**WORK INSTRUCTIONS**: Find the word "agent" in the data below and copy each line that holds it.

**DATASET RECORDS**:
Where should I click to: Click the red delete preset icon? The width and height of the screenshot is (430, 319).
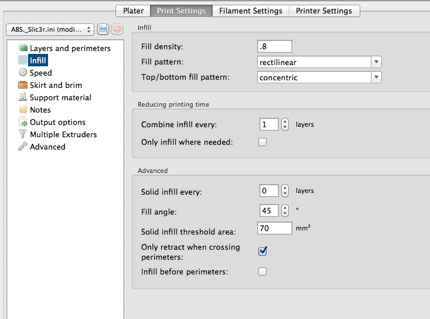[x=117, y=29]
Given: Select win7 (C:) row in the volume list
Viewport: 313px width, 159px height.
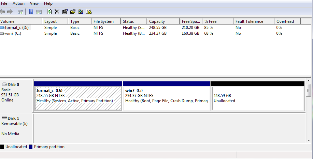Looking at the screenshot, I should [x=13, y=33].
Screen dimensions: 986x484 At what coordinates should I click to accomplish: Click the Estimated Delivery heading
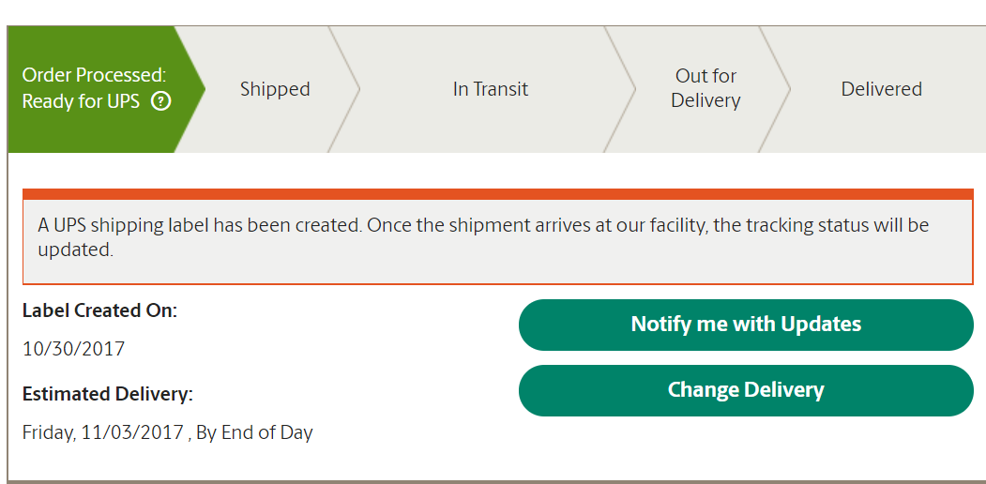coord(108,394)
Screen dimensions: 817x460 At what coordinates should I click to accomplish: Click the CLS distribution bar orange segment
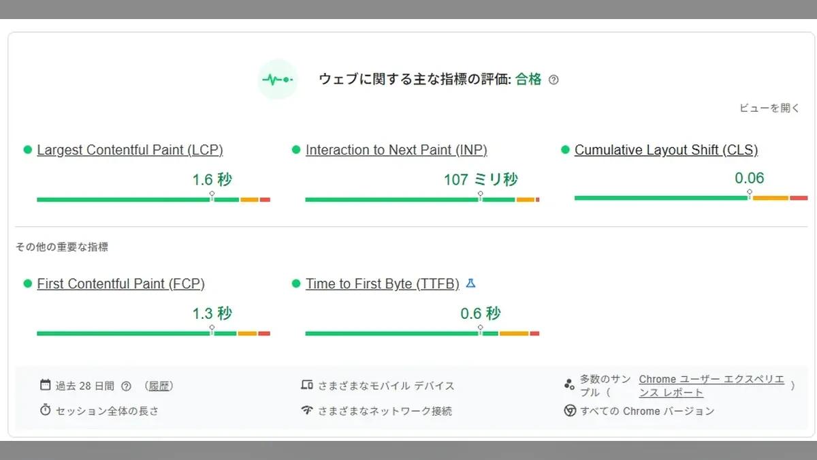[771, 198]
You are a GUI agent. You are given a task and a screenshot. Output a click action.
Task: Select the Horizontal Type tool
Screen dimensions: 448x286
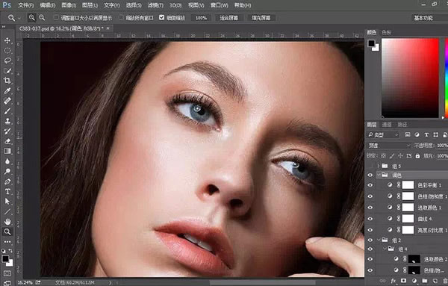click(x=7, y=191)
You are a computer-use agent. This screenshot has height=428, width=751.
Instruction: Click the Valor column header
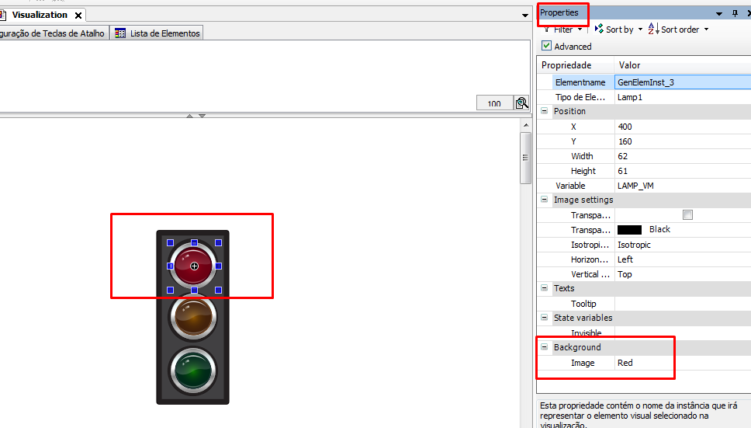(629, 65)
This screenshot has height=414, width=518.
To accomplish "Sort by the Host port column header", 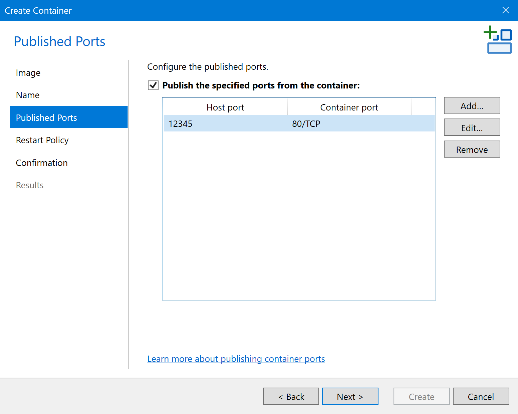I will click(225, 108).
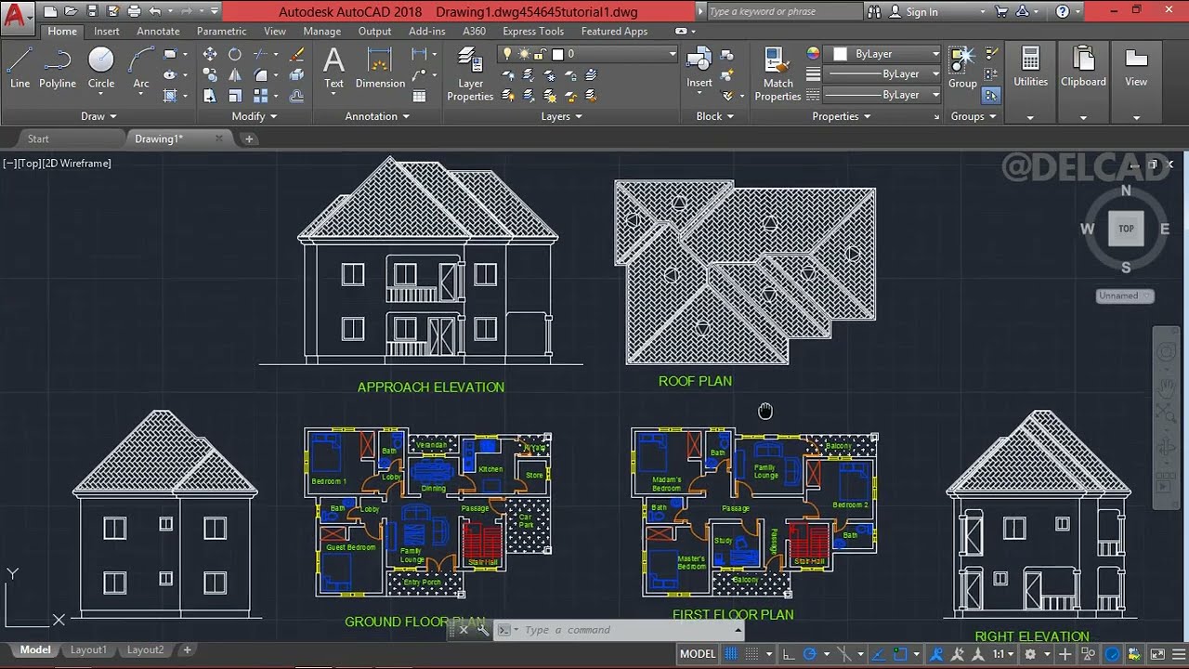
Task: Switch to the Layout1 tab
Action: [x=88, y=649]

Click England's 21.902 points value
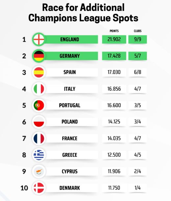point(114,39)
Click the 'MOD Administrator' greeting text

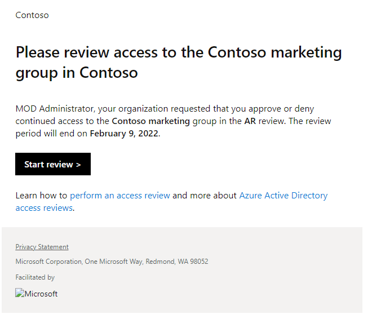52,108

**RESULT**:
You are a GUI agent. You are given a task and a screenshot. Output a click action.
You are a computer-use agent. This screenshot has height=428, width=751.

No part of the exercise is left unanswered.